At the same time, it seems that our past problems have come to a head and are causing
me more stress than I can handle.
I had hoped that we could continue to relate as father and son, and to live in the
same household.
That has become impossible, so I have had to ask you to move out.
I hope you understand that I take no enjoyment from all of this.
I realize that you have some personal property in the house and will make it
available to you if you will just call me and set up a time to pick it up.
I cannot, however, consent to you coming and going if I am not present,
so please do not come to the house without calling.
If you don’t have any place to store your things I will help you with a mini
storage warehouse for a couple of months.
I want you to have the bank account your mother and I set up for your education,
and hope you will use it accordingly.
When we talked last Tuesday you said I couldn’t make you leave, and you refused to return
your house key: so I checked with my lawyer to see just what our respective right are.
He said that technically I could ask you to leave the house, or not return, and have
you arrested if you come back. I sincerely hope this never happens, but you must understand
that I will do whatever is necessary to preserve my sanity and to be sure I can be supportive
of your mother during her illness.
I hope you can understand how I feel and that I still want to help you to whatever
extent I can and feel justified, but cannot have you living at the house any longer.
Please let me hear from you and let me know what you want to do about your belongings.
Love, Dad
(the typed letter was signed personally)
And now a little background if you are new to this history of mine…
My brother and I were 5 years a part in age, with me being the oldest.
We were both adopted and not biologically related.
Even in the beginning Ed was different from me, mother and dad.
He was very fair complected, burning easily rather than tanning and he was covered
in freckles where we were not.
His hair was much lighter than our darker hair.
Despite my not being biologically related to mom and dad, no one could
tell it by just looking at us..
Ed however was different….and he always sensed it.
Even his head was more elongated than ours.
He cried incessantly as a baby.
He wet the bed long past when such was considered “normal”
He was considered hyper in school long before there was ADHD.
He struggled academically but soared in the area of physics.
He loved music, didn’t play sports and had a difficult time “fitting in”
He ran away when he was a senior in high school and was found in Texas,
driving Mother’s car, on his merry way to California, “to watch the moon and the stars.”
He fought dreadfully with all of us as his temper was dangerously violent.
He had threatened each of us at different times by promising “to blow our brains out”
Dad tried to get counseling but it was to no avail.
He eventually attended Ga Tech where he excelled in science with a keen interest
in aerospace engineering.
During this time Mother was diagnosed with lung cancer at the tender age of 53, only
to die within a 9 week window from the initial diagnosis.
I know without a doubt that death was mother’s blessed release as she had lived 15 years
of abusive hell at the hands of my brother—
who was especially vindictive to her despite her unending kindness.

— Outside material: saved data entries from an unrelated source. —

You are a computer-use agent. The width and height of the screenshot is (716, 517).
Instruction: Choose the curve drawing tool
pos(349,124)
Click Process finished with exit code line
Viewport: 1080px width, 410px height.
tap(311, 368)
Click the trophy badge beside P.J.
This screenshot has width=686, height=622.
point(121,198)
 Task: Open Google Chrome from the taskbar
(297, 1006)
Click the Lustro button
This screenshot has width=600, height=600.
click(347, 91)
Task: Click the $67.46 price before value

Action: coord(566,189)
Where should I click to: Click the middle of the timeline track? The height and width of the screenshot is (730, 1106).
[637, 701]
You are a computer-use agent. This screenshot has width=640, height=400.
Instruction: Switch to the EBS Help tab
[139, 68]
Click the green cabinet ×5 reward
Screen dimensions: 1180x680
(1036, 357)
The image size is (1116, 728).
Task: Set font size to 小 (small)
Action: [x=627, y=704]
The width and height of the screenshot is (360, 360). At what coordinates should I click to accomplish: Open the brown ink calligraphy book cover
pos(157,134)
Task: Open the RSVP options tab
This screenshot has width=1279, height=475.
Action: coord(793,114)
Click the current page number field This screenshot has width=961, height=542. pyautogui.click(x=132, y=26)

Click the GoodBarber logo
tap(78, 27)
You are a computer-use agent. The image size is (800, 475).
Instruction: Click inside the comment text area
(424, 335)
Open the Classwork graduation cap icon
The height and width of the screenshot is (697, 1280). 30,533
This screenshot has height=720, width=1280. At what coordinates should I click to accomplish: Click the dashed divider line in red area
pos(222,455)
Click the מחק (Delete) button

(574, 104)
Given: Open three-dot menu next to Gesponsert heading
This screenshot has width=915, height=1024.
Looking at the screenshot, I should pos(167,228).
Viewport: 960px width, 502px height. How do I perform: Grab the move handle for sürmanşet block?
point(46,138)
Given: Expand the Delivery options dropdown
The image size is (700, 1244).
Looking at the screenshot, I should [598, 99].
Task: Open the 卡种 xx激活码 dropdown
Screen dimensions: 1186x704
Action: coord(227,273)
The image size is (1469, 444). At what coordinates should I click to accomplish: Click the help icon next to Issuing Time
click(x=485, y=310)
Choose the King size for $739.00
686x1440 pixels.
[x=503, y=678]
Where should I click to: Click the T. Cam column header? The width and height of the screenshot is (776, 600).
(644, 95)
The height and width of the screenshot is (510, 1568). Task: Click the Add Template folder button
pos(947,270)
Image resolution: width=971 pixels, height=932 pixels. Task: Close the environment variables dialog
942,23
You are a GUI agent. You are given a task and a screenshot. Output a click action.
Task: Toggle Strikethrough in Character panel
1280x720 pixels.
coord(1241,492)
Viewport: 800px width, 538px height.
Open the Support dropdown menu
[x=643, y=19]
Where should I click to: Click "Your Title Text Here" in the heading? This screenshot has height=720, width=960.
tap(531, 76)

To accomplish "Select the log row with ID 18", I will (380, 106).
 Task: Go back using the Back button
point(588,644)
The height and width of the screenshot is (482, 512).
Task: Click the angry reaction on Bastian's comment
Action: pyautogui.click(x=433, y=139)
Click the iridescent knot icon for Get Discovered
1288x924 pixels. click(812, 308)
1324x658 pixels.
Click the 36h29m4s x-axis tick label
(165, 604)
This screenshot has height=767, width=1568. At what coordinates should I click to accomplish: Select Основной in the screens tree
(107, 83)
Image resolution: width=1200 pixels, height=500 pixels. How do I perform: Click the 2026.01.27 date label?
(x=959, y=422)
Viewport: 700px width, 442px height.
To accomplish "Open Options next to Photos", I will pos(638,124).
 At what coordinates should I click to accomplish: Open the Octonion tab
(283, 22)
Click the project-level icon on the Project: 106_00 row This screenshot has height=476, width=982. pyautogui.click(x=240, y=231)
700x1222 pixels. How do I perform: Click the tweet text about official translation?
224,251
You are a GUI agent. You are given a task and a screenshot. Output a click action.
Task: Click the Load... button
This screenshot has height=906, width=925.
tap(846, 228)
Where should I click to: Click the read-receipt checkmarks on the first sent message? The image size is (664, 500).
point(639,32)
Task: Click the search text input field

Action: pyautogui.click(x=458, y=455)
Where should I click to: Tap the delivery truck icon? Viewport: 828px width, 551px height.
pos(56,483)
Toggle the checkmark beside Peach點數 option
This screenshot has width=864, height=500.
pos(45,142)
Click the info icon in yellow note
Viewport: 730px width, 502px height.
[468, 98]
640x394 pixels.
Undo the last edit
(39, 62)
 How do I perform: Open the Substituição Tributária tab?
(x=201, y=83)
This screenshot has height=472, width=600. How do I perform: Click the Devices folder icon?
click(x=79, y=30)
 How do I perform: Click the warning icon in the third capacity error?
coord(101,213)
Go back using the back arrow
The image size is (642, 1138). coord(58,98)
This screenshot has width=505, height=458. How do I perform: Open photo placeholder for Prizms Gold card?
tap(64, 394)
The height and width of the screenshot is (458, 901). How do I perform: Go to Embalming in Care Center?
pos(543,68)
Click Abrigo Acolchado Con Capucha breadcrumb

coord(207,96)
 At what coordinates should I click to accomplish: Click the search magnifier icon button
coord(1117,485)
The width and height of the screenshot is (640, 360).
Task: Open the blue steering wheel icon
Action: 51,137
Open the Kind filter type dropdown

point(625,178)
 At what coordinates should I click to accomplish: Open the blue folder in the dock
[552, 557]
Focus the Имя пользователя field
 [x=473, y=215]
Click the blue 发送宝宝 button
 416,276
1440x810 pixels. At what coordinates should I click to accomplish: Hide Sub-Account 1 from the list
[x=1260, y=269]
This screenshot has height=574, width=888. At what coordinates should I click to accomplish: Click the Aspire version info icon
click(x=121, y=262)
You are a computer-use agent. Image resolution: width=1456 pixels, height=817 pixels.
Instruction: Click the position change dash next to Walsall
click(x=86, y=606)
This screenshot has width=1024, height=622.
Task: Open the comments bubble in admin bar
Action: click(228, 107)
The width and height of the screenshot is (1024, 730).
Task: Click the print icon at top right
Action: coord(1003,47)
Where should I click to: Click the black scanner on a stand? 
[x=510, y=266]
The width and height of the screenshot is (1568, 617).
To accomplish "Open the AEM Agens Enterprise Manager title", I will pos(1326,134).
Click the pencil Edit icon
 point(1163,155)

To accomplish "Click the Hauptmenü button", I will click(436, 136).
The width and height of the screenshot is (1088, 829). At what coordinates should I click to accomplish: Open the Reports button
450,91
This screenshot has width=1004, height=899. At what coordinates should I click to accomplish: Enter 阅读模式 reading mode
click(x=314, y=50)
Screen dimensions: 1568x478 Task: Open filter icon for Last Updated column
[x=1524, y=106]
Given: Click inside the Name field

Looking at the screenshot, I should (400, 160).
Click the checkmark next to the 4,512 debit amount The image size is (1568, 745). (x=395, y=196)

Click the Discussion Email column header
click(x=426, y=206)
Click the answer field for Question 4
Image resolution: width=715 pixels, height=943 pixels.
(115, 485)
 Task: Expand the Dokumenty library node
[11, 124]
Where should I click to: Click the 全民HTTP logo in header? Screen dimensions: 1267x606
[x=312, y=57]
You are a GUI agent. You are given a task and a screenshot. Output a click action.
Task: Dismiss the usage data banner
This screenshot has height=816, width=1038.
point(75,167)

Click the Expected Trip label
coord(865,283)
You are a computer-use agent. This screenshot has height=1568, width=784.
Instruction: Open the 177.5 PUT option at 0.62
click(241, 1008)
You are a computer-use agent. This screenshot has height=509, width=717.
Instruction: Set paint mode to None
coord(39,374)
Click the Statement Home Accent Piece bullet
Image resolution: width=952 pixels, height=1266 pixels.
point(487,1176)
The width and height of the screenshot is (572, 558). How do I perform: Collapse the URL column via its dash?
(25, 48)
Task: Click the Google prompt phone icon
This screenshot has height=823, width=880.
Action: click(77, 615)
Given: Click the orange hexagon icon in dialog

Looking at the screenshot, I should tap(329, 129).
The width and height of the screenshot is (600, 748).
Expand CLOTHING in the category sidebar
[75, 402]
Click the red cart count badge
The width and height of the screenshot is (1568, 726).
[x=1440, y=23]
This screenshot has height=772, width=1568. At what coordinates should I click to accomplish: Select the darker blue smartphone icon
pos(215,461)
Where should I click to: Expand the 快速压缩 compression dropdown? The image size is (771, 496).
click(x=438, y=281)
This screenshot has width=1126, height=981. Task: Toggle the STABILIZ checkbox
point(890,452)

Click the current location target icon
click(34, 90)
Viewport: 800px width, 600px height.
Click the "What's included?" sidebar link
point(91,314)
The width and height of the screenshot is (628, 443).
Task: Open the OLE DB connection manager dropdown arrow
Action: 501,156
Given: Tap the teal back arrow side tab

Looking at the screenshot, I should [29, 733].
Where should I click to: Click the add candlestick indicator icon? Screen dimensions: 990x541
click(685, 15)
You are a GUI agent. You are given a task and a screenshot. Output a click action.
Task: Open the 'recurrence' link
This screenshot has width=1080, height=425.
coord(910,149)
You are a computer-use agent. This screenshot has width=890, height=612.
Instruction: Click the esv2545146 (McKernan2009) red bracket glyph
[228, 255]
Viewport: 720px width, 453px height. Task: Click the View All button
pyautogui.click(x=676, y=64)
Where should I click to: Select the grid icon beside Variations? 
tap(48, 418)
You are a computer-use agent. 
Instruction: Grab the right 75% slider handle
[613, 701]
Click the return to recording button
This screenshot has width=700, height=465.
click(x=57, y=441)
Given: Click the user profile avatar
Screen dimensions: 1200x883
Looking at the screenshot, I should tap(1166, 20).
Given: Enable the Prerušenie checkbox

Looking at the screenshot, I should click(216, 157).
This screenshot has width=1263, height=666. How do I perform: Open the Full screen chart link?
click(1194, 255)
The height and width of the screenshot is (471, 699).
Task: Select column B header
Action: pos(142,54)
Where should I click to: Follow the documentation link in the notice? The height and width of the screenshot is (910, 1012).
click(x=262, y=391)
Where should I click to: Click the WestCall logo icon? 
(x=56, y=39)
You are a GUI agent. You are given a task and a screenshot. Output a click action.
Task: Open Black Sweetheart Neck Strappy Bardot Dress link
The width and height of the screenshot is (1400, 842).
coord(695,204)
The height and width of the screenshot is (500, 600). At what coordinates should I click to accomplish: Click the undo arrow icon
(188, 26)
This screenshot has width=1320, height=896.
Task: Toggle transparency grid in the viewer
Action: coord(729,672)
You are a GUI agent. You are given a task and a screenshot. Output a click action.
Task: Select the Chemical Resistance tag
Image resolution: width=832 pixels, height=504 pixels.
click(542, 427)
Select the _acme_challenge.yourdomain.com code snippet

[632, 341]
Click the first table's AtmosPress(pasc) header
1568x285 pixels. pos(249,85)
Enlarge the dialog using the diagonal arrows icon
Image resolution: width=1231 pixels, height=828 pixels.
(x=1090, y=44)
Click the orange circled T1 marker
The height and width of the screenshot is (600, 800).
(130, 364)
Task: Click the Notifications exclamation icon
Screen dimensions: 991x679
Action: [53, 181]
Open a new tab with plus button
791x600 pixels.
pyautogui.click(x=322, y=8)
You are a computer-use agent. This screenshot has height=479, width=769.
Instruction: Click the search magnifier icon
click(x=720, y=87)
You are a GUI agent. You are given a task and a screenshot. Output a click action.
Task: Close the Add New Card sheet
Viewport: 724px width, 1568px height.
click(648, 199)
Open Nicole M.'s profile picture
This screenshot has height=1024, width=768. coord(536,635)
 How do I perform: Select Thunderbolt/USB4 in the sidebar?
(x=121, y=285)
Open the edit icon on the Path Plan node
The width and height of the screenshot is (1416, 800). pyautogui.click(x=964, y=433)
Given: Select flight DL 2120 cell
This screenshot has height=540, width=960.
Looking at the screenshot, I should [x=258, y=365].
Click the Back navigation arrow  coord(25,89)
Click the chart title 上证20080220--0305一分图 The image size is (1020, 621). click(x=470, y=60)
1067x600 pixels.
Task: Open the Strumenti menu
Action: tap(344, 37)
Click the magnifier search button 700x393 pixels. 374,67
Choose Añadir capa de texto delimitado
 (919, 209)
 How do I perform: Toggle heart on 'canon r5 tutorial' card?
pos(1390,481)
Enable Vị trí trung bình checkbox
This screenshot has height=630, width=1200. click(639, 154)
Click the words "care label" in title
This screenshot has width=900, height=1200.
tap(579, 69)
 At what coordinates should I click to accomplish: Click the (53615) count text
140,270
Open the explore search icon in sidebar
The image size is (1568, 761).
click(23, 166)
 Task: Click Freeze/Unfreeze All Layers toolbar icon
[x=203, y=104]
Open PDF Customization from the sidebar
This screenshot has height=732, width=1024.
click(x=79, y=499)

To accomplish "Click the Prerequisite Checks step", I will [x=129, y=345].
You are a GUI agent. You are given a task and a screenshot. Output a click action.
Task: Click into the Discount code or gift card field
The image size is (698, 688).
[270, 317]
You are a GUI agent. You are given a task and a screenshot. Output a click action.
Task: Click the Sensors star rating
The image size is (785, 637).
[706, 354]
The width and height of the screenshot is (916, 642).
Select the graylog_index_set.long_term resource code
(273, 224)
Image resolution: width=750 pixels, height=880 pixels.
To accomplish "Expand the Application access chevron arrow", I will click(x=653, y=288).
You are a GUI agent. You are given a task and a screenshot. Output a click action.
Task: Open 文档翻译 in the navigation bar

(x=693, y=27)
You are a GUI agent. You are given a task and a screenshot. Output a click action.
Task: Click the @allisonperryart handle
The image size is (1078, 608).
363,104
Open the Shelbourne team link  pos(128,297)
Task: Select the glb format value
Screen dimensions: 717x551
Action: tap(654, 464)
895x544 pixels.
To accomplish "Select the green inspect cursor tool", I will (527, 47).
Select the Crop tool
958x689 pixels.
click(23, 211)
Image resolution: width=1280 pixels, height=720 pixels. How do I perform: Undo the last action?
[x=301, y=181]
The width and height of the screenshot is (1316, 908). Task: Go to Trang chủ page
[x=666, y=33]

He succeeded in eventually breaking her spirit.
Cancer and death were her ticket out.
I know now that his “abuse” to her was the misplaced anger he had so wanted to direct
to his own biological mother.
He was full of rage and simply could not live with that initial rejection.
During all of this time, my brother had actually begun a quest into his adoption and to
finding his birth parents.
I had long since gone off to college, graduated, moved to what I hoped would be far
enough away from the madness, and eventually married.
I had promised myself to “get out” and out I did.
My brother was the first case in the state of Georgia to have an adoption annulled—
my dad wanted to do whatever he could to help this troubled son of his find the peace
he so desperately sought…as is evidenced in his letter written prior to the court case.
This was a story of two loving people who simply wanted to have a family and because they
were unable to do that on their own, they turned to adoption.
And this is a story of a family member who suffered for years without
understanding what was wrong with him.
Life in a family where one member has a severe undiagnosed mental illness….
For those of you who don’t buy into the fact that much is happening in utero with a
fetus except for the physical development….
Let me tell you that there is also a great deal happening as far as mental,
emotional and cognitive development is concerned.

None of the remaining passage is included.